Task instructions:
Each line below from the one containing "studio (41, 1214)" through the one containing "Grading Scale (33, 89)" should be output exactly as it stands, and no other line should appear.

# # # #

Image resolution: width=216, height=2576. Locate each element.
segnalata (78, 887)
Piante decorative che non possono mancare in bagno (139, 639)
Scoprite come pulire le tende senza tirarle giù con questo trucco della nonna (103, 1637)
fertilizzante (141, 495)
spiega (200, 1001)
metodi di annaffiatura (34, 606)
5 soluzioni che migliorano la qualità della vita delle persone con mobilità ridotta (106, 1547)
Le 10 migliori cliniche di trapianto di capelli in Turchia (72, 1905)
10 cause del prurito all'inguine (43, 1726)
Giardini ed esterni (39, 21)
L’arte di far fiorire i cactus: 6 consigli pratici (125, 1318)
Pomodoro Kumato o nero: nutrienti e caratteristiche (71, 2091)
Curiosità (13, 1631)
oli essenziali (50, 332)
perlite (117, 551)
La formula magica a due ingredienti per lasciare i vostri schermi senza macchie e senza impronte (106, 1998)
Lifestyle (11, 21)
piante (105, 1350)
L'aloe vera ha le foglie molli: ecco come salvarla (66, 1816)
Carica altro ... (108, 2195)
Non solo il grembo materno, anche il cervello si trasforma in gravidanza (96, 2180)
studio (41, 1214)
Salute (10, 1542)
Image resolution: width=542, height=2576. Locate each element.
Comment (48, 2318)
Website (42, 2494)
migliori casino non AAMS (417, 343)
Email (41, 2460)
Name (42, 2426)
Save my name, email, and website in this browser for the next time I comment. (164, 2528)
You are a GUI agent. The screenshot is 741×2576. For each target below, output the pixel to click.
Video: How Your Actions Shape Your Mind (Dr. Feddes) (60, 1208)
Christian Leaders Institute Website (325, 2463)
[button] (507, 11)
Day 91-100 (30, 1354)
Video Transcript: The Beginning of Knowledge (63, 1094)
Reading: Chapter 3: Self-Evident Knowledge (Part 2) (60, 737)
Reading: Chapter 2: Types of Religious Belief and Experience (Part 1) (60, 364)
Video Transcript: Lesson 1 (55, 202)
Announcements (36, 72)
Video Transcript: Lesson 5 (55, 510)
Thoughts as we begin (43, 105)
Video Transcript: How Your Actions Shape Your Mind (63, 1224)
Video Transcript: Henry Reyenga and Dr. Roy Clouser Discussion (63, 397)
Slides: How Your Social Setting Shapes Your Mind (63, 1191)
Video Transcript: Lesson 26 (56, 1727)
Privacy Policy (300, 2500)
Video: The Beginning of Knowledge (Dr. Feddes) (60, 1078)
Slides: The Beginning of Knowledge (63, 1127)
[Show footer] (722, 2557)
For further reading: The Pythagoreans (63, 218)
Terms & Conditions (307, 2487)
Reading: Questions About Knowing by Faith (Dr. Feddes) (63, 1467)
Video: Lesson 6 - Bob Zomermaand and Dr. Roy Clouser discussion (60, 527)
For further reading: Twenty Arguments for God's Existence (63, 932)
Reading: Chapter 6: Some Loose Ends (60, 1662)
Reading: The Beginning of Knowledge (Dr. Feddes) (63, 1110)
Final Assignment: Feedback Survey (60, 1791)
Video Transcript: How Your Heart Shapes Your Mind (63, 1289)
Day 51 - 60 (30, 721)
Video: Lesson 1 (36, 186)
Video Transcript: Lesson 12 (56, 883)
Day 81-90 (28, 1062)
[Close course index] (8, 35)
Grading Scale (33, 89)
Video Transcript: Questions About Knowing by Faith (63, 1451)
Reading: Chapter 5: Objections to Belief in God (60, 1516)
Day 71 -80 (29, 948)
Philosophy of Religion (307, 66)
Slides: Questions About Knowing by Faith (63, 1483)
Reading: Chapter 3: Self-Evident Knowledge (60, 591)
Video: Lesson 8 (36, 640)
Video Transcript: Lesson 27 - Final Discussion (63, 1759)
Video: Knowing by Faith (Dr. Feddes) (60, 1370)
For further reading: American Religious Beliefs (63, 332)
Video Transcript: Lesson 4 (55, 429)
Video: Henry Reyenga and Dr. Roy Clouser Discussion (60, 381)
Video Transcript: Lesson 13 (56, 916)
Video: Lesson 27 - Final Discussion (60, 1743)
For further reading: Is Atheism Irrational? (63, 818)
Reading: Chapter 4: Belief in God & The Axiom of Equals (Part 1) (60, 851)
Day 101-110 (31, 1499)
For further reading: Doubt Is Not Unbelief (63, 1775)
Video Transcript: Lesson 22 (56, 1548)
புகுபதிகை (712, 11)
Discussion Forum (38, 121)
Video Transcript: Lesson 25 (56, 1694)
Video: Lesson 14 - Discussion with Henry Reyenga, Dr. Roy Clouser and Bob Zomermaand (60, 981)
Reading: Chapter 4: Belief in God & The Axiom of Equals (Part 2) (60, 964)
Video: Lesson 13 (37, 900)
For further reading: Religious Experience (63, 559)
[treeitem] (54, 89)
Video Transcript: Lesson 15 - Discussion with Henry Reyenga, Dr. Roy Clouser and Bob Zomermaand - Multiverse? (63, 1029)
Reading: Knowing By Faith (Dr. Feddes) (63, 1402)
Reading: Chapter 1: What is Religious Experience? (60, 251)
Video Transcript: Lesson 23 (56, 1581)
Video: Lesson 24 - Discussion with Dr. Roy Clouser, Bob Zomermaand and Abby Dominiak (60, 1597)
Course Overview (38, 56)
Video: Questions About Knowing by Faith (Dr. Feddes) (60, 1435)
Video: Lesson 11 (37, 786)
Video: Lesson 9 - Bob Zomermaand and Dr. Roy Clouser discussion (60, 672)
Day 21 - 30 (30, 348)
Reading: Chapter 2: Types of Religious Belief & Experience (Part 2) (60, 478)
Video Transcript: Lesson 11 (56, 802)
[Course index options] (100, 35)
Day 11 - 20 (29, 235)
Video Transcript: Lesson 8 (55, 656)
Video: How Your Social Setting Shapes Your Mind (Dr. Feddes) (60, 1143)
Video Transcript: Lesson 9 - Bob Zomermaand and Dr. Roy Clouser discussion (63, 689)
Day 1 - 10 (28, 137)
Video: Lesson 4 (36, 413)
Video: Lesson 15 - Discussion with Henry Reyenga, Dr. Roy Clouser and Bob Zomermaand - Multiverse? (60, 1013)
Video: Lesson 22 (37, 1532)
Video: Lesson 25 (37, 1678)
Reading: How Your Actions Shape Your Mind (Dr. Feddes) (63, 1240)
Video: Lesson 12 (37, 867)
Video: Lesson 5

# # # #

Solution to this problem:
studio (41, 1214)
Salute (10, 1542)
Image resolution: width=542, height=2576. Locate each element.
Comment (48, 2318)
Website (42, 2494)
migliori casino non AAMS (417, 343)
Email (41, 2460)
Name (42, 2426)
Save my name, email, and website in this browser for the next time I comment. (164, 2528)
You are a GUI agent. The screenshot is 741×2576. For each target below, output the pixel to click.
Video: How Your Actions Shape Your Mind (Dr. Feddes) (60, 1208)
Christian Leaders Institute Website (325, 2463)
[button] (507, 11)
Day 91-100 (30, 1354)
Video Transcript: The Beginning of Knowledge (63, 1094)
Reading: Chapter 3: Self-Evident Knowledge (Part 2) (60, 737)
Reading: Chapter 2: Types of Religious Belief and Experience (Part 1) (60, 364)
Video Transcript: Lesson 1 (55, 202)
Announcements (36, 72)
Video Transcript: Lesson 5 (55, 510)
Thoughts as we begin (43, 105)
Video Transcript: How Your Actions Shape Your Mind (63, 1224)
Video Transcript: Henry Reyenga and Dr. Roy Clouser Discussion (63, 397)
Slides: How Your Social Setting Shapes Your Mind (63, 1191)
Video Transcript: Lesson 26 (56, 1727)
Privacy Policy (300, 2500)
Video: The Beginning of Knowledge (Dr. Feddes) (60, 1078)
Slides: The Beginning of Knowledge (63, 1127)
[Show footer] (722, 2557)
For further reading: The Pythagoreans (63, 218)
Terms & Conditions (307, 2487)
Reading: Questions About Knowing by Faith (Dr. Feddes) (63, 1467)
Video: Lesson 6 - Bob Zomermaand and Dr. Roy Clouser discussion (60, 527)
For further reading: Twenty Arguments for God's Existence (63, 932)
Reading: Chapter 6: Some Loose Ends (60, 1662)
Reading: The Beginning of Knowledge (Dr. Feddes) (63, 1110)
Final Assignment: Feedback Survey (60, 1791)
Video Transcript: How Your Heart Shapes Your Mind (63, 1289)
Day 51 - 60 (30, 721)
Video: Lesson 1 (36, 186)
Video Transcript: Lesson 12 (56, 883)
Day 81-90 (28, 1062)
[Close course index] (8, 35)
Grading Scale (33, 89)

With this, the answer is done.